Background Morbidity in HIV Vaccine Trial Participants From Various Geographic Regions as Assessed by Unsolicited Adverse Events
Year of Publication
Schmidt, C; Smith, C; Barin, B; Bakhtyari, A; Bart, PA; Bekker, LG; Chomba, E; Clumeck, N; Ho, D; Hoosen, A; Jaoko, W; Kaleebu, P; Karita, E; Keefer, MC; Lunzen, JV; McMichael, A; Mehendale, S; Peters, B; Ramanathan, VD; Robinson, A; Rockstroh, J; Vardas, E; Vets, E; Weber, J; Graham, BS; Than, S; Excler, JL; Kochhar, S; Ho, M; Heald, A; Fast, PE
Hum Vaccin Immunother
Background: Recently, more clinical trials are being conducted in Africa and Asia, therefore, background morbidity in the respective populations is of interest. Between 2000 and 2007, the International AIDS Vaccine Initiative sponsored 19 Phase 1 or 2A preventive HIV vaccine trials in the US, Europe, Sub-Saharan Africa and India, enrolling 900 healthy HIV-1 uninfected volunteers. Objective: To assess background morbidity as reflected by unsolicited adverse events (AEs), unrelated to study vaccine, reported in clinical trials from four continents. Methods All but three clinical trials were double-blind, randomized, and placebo-controlled. Study procedures and data collection methods were standardized.

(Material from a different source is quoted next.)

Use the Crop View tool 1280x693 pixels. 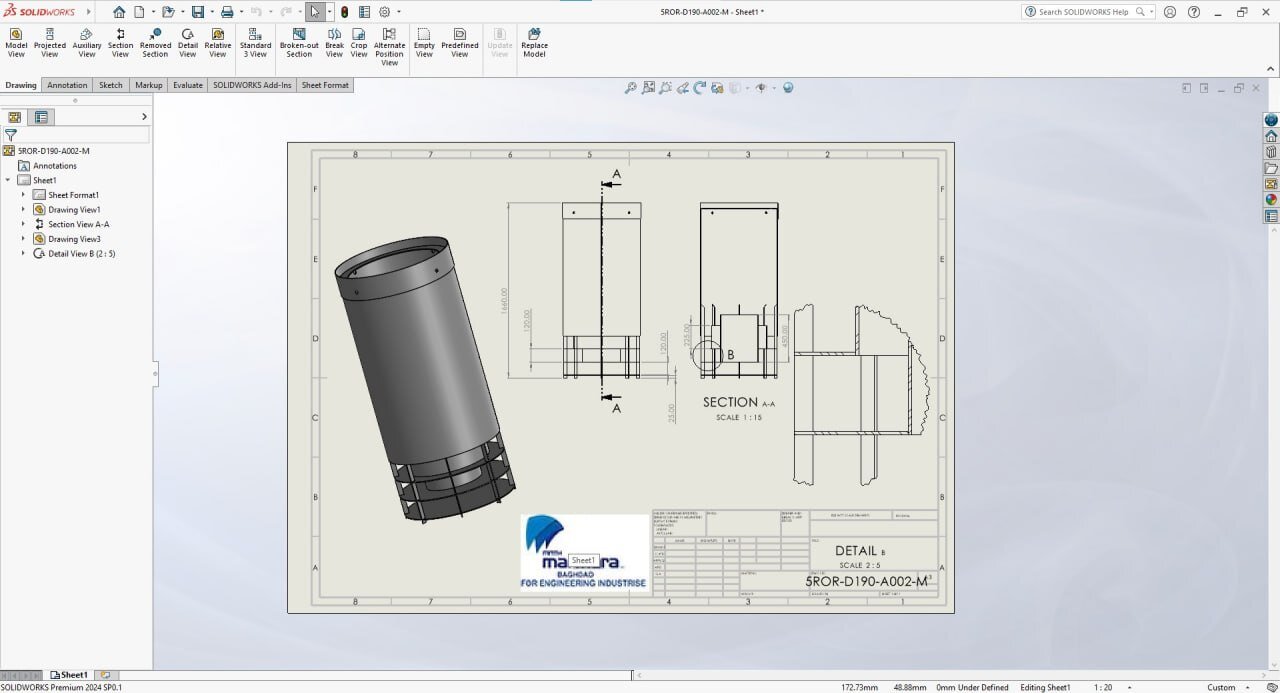(x=359, y=43)
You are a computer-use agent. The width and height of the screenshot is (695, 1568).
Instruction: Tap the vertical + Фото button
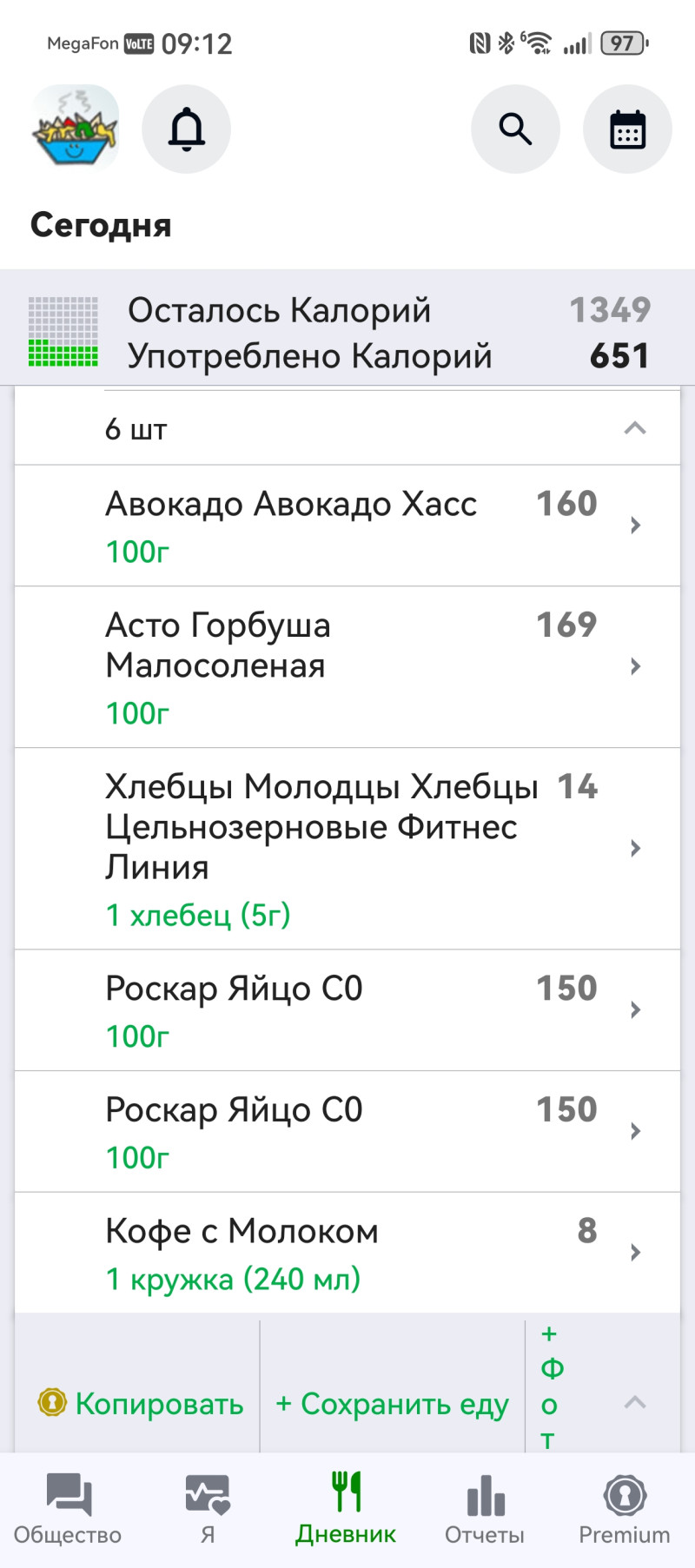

The frequency and severity of AEs reported during the first year of the trials were analyzed. To avoid confounding by vaccine-related events, solicited reactogenicity and other AEs occurring within 28 d after any vaccination were excluded. Results In total, 2134 AEs were reported by 76% of all participants; 73% of all events were mild. The rate of AEs did not differ between placebo and vaccine recipients. Overall, the percentage of participants with any AE was higher in Africa (83%) compared with Europe (71%), US (74%) and India (65%), while the percentage of participants with AEs of moderate or greater severity was similar in all regions except India. In all regions, the most frequently reported AEs were infectious diseases, followed by gastrointestinal disorders. Conclusions: Despite some regional differences, in these healthy participants selected for low risk of HIV infection, background morbidity posed no obstacle to clinical trial conduct and interpretation. Data from controlled clinical trials of preventive interventions can offer valuable insights into the health of the eligible population.